14
Nisan çarşamba günü üç konuşma yapmak üzere
Hollanda'ya uçtum.
O
akşam uçaktan iner inmez, başkent Den Haag'a (
Lahey) geçtim ve Hollandalı akademisyenlerin kurduğu
Türkiye Enstitüsü'nün düzenlediği panelde,
Avrupa Parlamentosu üyesi Marietje Schaake ve
Ekonomi Bakanlığı'ndan Erhan Gürer'le birlikte esas olarak Türkiye-AB ilişkilerinde gelinen nokta üzerine konuştum. Ertesi akşam
Amsterdam'da,
basın özgürlüğü ve bağımsızlığını savunan Press Now adlı
sivil toplum kuruluşunun düzenlediği "Türkiye'de
Demokratik Açılım" konulu panele katıldım. Paneli
Joost Lagendijk yönetti; Nadire Mater ve ben birer konuşma yaptık.

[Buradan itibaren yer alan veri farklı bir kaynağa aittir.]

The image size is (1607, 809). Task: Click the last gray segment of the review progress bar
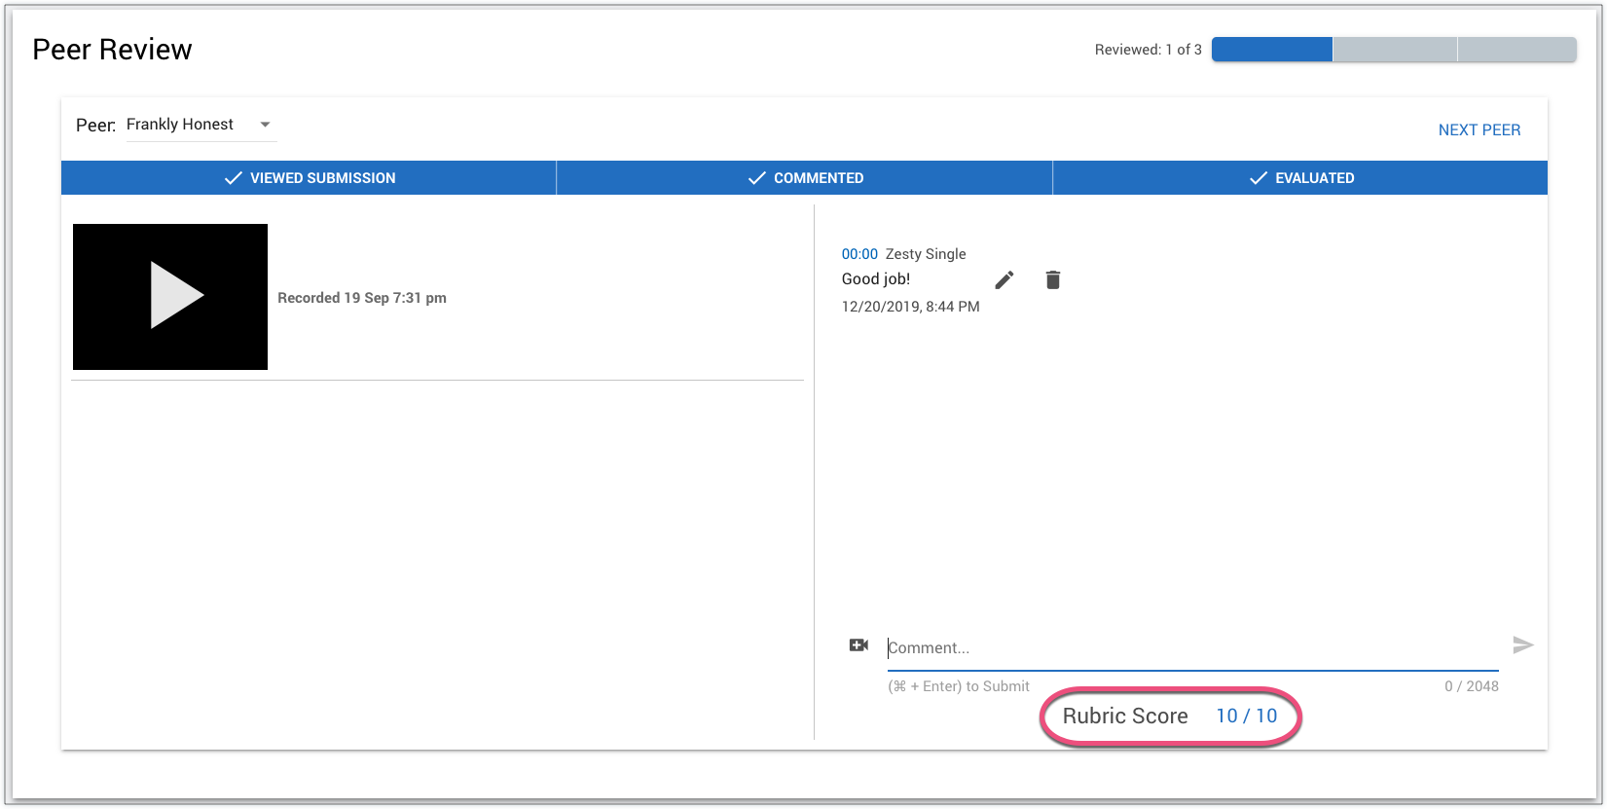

Panele giderken televizyondan İzlanda'daki Eyjafjallajokull yanardağının patladığını ve atmosfere
duman ve kül yaydığını duydum. Beni ilgilendirecek bir haber olduğu aklımın ucundan geçmedi. Ama cuma günü sabahı bütün kuzey Avrupa'da, bu arada Hollanda'da havaalanlarının kapandığını öğrendiğimde, kaygılandım. O gün Amsterdam Zaman
bürosunun düzenlediği kahvaltıda ve akşam yemeğinde Hollanda'da yaşayan yurttaşlarla bir araya geldim; sonra da Türkiyeli akademisyenlerin kurduğu Peritus Network'ün Vrij Üniversitesi'nde düzenlediği toplantıda, kalabalık bir grup Türkiyeliye hitaben, Türkiye'deki güncel siyasi gelişmeler üzerine uzunca bir konuşma yaptım. Toplantıdan çıktığımda, uzunca bir süre Amsterdam'da kalma zorunluluğu doğabileceğini öğrenince keyfim iyice kaçtı. Öteden beri hayatın planladığımın dışına çıkmasından hiç hoşlanmam.
Sağolsunlar Zaman bürosundaki başta Mehmet Üzümlü ve Basri Doğan olmak üzere arkadaşlar, beni ve Nadire Mater'i Amsterdam'da ne kadar gerekirse o kadar süreyle
misafir edebileceklerini, hatta istersek otomobille Türkiye'ye götürmeye de hazır olduklarını söylediler. Ben, yeğenimin evinde kalıp, Zaman'ın şehrin merkezindeki bürosunda çalışabileceğimi
hesap ederek,
Viyana'ya giden trenlerden birinde bana yer bulmalarını rica ettim. Trenlerde maalesef yer bulunmadığını öğrendiğimizde, otomobille gönderme tekliflerini kabul etmek zorunda kaldım.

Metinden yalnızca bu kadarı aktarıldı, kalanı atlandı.